• WORK INSTRUCTION
Would you set down the lines running from the one that holds "The width and height of the screenshot is (728, 562)." to the final line of the listing, both included, exactly and with no others?

<<<<

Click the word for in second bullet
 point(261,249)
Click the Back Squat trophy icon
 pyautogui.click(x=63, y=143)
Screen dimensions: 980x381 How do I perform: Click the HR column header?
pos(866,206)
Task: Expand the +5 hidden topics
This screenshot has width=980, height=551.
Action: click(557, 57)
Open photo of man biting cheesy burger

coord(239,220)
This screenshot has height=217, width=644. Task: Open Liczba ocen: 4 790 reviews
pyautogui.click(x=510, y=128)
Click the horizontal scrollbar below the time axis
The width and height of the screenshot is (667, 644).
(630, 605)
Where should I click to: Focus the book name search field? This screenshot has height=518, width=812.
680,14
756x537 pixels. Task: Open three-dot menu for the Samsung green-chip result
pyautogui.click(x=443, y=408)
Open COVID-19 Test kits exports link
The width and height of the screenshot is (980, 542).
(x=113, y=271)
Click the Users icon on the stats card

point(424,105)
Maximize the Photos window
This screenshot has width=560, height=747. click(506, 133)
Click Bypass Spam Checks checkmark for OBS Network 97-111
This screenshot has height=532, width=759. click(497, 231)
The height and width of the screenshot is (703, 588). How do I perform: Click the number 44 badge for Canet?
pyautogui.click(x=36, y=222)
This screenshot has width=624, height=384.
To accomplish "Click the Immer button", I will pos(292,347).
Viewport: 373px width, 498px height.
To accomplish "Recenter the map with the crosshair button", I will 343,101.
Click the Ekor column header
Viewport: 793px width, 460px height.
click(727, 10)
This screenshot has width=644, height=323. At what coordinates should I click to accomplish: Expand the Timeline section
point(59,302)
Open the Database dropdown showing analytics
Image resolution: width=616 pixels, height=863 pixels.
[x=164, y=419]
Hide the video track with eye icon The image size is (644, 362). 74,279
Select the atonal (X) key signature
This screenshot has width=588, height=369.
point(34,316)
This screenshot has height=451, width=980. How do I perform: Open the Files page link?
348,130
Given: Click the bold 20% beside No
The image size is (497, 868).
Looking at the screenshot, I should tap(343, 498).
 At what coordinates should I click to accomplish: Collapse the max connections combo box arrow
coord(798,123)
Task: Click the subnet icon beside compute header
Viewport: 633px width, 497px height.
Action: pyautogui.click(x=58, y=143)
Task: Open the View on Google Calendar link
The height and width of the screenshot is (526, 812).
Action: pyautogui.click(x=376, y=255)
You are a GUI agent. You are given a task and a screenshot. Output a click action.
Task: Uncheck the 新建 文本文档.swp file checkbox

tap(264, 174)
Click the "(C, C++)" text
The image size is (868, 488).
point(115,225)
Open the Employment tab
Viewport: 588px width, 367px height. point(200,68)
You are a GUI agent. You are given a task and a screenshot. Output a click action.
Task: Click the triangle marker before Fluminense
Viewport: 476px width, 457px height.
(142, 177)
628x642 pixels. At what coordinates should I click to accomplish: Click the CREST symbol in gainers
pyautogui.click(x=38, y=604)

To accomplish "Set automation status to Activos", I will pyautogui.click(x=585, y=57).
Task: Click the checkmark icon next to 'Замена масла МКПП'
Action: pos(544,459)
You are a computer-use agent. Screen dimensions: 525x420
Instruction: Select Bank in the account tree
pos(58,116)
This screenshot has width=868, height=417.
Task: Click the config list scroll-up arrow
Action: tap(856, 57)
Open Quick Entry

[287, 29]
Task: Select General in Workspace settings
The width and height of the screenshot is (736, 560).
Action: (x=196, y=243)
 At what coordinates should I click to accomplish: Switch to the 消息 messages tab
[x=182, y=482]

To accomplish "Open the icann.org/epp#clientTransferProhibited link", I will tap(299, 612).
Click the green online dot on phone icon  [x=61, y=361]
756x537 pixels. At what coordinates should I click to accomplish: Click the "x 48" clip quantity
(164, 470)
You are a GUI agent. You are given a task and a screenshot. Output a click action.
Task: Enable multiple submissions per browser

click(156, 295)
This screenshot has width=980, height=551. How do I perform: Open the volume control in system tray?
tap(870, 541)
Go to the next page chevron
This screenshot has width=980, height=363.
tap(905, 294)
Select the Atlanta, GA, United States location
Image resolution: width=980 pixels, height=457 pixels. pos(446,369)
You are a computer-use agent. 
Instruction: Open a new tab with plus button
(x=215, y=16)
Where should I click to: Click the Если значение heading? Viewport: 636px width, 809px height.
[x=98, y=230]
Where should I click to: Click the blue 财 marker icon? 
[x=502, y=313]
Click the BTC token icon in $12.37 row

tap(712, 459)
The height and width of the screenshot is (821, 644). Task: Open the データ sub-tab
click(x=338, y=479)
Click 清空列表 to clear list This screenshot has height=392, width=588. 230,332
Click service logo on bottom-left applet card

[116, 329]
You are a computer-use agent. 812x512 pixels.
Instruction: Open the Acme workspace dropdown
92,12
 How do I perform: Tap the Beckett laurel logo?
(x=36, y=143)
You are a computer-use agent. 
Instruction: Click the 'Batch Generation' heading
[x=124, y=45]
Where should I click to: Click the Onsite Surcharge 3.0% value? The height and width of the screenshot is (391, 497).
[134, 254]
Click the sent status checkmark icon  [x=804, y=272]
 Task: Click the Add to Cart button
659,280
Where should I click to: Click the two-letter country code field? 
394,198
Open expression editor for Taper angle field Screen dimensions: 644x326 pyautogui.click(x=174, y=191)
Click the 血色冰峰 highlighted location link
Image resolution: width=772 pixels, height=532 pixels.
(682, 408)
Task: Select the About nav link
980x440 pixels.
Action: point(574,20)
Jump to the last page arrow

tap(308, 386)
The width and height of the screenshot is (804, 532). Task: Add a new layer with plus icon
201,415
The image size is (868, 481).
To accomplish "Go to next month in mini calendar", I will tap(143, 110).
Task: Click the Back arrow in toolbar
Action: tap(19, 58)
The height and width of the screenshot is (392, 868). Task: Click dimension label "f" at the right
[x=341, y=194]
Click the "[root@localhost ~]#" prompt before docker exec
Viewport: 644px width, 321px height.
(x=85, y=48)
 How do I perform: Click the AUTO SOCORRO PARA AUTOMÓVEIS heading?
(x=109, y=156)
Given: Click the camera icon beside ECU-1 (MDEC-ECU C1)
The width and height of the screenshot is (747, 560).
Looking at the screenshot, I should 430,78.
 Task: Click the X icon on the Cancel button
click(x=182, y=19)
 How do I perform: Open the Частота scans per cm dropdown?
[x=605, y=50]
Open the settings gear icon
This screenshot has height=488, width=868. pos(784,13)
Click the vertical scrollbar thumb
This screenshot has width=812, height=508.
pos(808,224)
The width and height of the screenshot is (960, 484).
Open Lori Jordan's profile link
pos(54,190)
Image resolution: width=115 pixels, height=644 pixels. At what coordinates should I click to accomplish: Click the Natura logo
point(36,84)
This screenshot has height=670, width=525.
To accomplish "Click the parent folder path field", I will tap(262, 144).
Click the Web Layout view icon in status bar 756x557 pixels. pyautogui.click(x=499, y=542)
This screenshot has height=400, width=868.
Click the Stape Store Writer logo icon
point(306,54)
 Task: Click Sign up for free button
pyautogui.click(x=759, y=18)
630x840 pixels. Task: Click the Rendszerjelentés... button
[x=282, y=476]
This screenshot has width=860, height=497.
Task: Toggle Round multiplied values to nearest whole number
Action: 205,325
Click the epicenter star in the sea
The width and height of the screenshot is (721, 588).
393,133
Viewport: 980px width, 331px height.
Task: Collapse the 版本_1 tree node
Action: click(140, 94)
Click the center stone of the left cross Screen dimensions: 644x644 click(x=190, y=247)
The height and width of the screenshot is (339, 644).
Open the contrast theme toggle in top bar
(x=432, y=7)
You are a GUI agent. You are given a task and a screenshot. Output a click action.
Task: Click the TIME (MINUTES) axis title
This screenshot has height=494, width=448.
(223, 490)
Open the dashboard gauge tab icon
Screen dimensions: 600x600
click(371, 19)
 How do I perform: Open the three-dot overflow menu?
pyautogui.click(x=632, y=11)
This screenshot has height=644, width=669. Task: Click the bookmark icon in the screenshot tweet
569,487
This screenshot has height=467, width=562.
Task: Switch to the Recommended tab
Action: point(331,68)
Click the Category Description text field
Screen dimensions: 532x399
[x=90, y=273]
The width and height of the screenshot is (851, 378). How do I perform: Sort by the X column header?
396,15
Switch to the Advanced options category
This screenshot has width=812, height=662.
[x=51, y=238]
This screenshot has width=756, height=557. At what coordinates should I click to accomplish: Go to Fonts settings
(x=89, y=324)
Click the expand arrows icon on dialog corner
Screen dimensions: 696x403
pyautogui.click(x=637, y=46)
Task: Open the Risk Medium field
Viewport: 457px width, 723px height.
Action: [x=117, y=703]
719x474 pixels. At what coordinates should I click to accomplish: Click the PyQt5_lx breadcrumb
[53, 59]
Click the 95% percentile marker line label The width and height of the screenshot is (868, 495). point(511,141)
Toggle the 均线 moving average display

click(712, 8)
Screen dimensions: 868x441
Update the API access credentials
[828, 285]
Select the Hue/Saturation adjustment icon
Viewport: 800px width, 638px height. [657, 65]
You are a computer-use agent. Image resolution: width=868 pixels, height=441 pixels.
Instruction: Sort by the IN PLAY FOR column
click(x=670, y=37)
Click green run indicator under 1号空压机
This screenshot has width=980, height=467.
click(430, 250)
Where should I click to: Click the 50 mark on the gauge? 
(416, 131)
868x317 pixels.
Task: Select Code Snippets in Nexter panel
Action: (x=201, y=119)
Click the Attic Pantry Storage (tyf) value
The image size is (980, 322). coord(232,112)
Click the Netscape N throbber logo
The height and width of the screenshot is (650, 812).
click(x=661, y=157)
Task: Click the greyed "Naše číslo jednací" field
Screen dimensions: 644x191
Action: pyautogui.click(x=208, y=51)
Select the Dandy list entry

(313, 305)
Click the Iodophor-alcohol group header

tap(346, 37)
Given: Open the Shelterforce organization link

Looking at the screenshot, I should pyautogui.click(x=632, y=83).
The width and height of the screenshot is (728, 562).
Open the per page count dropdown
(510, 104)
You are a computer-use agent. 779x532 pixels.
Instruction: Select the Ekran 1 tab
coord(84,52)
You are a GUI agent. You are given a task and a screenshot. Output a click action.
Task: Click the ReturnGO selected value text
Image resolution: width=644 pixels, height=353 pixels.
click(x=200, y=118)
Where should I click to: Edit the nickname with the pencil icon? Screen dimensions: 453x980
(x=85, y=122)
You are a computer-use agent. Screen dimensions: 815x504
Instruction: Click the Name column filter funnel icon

>>>>

• SOLUTION FOR THIS PROBLEM
The width and height of the screenshot is (728, 562).
Open the per page count dropdown
(510, 104)
You are a computer-use agent. 779x532 pixels.
Instruction: Select the Ekran 1 tab
coord(84,52)
You are a GUI agent. You are given a task and a screenshot. Output a click action.
Task: Click the ReturnGO selected value text
Image resolution: width=644 pixels, height=353 pixels.
click(x=200, y=118)
Where should I click to: Edit the nickname with the pencil icon? Screen dimensions: 453x980
(x=85, y=122)
You are a computer-use agent. Screen dimensions: 815x504
Instruction: Click the Name column filter funnel icon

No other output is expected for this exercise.